On the other hand, Bob McDonnell, and his first-class Medicaid Fraud Control Unit (MFCU) are the first in Virginia history to actively pursue recovering some of our Virginia tax dollars–and they only went after the health care related fraud, because that is what the MFCU is for.   

So, there is a second question citizens of the Commonwealth should be asking our new General Mims at this point–in Virginia, could we get even more money back if we actively pursued fraud against the Commonwealth in areas other than health care? 

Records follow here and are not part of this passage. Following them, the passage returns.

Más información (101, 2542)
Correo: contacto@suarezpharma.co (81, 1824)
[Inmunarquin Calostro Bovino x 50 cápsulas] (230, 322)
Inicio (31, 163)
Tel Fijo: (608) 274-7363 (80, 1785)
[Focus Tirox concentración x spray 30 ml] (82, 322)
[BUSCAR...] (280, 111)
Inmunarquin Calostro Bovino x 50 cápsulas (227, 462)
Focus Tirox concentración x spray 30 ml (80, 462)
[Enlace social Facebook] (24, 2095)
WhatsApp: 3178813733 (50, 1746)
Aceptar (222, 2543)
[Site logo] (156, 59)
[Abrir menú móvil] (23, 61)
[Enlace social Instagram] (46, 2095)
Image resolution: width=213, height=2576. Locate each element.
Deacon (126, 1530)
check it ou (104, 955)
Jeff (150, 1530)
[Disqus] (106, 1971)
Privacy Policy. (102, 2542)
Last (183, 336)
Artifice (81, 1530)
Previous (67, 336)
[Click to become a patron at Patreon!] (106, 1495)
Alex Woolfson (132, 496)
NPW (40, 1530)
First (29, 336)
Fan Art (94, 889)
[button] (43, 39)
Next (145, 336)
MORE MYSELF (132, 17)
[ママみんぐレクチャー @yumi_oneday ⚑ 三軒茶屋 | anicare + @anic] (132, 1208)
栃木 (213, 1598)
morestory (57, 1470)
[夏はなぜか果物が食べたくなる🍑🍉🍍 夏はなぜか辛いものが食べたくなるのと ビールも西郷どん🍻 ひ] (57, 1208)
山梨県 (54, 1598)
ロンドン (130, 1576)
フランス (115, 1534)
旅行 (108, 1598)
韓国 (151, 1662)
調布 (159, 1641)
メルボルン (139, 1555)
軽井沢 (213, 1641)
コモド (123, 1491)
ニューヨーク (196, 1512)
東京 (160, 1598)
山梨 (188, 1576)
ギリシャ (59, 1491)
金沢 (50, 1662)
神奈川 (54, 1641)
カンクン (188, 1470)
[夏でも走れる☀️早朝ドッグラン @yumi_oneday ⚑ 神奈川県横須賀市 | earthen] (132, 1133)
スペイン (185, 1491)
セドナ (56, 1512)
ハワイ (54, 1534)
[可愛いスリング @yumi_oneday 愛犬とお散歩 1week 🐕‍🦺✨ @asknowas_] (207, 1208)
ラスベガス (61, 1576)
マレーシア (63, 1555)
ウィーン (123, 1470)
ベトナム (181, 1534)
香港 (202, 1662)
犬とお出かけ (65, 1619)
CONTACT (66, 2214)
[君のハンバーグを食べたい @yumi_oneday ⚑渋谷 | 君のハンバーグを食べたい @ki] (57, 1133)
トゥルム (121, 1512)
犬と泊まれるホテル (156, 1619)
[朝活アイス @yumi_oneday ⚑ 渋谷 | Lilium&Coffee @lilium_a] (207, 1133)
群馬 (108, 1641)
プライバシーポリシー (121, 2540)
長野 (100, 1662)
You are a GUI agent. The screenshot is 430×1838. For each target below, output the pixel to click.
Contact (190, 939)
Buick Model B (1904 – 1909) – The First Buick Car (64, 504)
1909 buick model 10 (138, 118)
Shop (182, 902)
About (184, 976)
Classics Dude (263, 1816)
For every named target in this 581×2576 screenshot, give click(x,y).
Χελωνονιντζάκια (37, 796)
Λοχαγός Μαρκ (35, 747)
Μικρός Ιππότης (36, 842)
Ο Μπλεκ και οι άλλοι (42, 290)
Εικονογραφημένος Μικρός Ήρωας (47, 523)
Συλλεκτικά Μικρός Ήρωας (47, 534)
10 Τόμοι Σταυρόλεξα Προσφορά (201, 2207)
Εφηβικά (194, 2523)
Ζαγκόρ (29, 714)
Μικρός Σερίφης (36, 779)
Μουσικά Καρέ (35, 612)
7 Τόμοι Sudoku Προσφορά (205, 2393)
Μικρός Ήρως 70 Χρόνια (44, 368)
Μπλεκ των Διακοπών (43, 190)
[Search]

The answer is yes.  It is a qualified yes, however, because in order to police the rest of Virginia’s budget the same way McDonnell and the MFCU have policed our use of Medicaid funds, it will take an Attorney General with vision and conviction.  It will take an Attorney General who understands exactly what the Virginia Fraud Against Taxpayers Act is for–or at least, one who will put people who understand the statute in the right places in the new Administration.

In Virginia, we should be proud of our minimalist government and our low tax burden.  But we should also recognize that our government could do much, much more with our tax money if only the right AG would step forward.

And it will take the creation of a first-class affirmative civil enforcement unit within the OAG.  But that is another story for a different day.